We help community health centers and primary care practices streamline PCMH development.

The patient-centered medical home (PCMH) is a model of care that is intended to optimize the patient experience within and beyond the primary care setting.  The PCMH model is typically viewed as a cornerstone of population health management.  In this context, the PCMH can be a vital hub within a broader ‘medical neighborhood’ that emphasizes access, quality, continuity, and care coordination.  Today the PCMH model is one of the most widely adopted and highly studied care models in the health landscape.

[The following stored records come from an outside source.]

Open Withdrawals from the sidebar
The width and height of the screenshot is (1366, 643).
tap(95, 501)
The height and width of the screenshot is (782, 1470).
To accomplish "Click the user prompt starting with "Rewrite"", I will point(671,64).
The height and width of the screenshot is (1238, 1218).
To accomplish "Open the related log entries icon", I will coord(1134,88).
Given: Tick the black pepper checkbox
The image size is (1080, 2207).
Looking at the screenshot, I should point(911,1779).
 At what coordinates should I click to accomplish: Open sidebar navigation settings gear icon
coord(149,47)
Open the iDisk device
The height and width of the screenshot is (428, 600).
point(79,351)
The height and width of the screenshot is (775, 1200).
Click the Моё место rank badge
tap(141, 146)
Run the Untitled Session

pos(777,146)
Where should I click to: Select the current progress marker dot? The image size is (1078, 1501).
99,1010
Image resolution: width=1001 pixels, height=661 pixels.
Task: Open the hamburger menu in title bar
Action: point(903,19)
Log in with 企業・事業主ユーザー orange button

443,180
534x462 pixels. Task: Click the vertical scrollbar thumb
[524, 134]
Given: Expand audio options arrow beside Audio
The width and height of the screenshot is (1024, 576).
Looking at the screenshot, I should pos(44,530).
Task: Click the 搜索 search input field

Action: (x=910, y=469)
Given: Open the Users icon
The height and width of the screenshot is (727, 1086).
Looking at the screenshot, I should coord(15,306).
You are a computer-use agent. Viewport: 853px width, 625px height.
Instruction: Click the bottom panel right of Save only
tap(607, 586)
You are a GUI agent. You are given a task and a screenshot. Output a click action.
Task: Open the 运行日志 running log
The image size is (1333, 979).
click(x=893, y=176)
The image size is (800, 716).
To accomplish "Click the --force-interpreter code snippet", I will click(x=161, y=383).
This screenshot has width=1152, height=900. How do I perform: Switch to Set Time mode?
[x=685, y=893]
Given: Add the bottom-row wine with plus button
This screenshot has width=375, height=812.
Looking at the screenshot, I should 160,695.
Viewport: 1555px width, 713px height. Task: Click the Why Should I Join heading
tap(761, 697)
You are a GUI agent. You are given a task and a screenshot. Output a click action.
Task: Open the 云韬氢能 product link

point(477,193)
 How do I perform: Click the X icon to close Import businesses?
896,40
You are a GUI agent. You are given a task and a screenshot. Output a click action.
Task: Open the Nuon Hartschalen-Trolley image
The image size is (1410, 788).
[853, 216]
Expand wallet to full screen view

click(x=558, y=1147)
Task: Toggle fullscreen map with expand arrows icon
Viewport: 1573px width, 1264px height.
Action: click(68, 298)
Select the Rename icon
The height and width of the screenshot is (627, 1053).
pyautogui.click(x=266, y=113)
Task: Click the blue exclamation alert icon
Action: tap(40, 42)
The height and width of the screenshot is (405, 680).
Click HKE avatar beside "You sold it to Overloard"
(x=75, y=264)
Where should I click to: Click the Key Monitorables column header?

Community Health Solutions has substantial experience and an extensive toolkit for helping primary care practices accelerate the process for obtaining or sustaining PCMH recognition.

  • For practices seeking to achieve or sustain NCQA Patient-Centered Medical Home (PCMH) Recognition, we have specially trained staff who are Certified PCMH Content Experts. We also offer a comprehensive toolkit designed to streamline the capacity building process.
  • The toolkit includes efficient checklists for achieving or sustaining recognition, which are customized to the status of each organization we work with, as well as documentation examples, tips and tricks, and tracking tools for the process of PCMH development.
  • The toolkit is backed with technical assistance and strategy support from our experienced team, with the purpose of saving your organization time and effort in PCMH development.

PCMH is more than a process or a structure.  It is a strategic approach for putting patients first while defining and differentiating the value of your organization within your particular market. We help primary care practices:

  • Analyze the strategic case for obtaining or sustaining PCMH recognition
  • Assess current capabilities and define objectives for PCMH recognition
  • Design strategies for building or sustaining PCMH capabilities
  • Build organizational capacity for implementing the PCMH model
  • Prepare for the process of applying for PCMH recognition
  • Evaluate the impact of PCMH and identify strategies for sustaining the PCMH model.

Much of our work in PCMH development is accomplished through Action Learning Collaboratives, in which we help multiple organizations achieve their goals. This option can be especially helpful for associations and foundations that support capacity building for groups of organizations. By working together rather than individually, primary care practices can accelerate PCMH development at a highly efficient cost per organization. To illustrate, here is an example of a recent PCMH Development Collaborative produced for a statewide primary care association.

  • Sponsor. A statewide primary care association with federal grant support.
  • Focus. Helping community health centers develop capacity for patient centered medical home (PCMH) recognition.
  • Participants.  PCMH development teams from 20+ community health centers.
  • Collaborative Learning Sessions. Onsite group learning sessions and topical webinars focused on building specific PCMH capabilities.
  • Supported Action Periods. Participating teams work together to build and document PCMH capabilities during action periods between meetings.  Action period supports include webinars, coaching, data, tools, training, technical assistance, and a shared online resource center.
  • Capstone Event. Participating teams apply for or sustain PCMH recognition with NCQA or the Joint Commission.
  • Positive Impact. Thousands of patients benefit from receiving care in a robust medical home, and organizations benefit from team learning and development.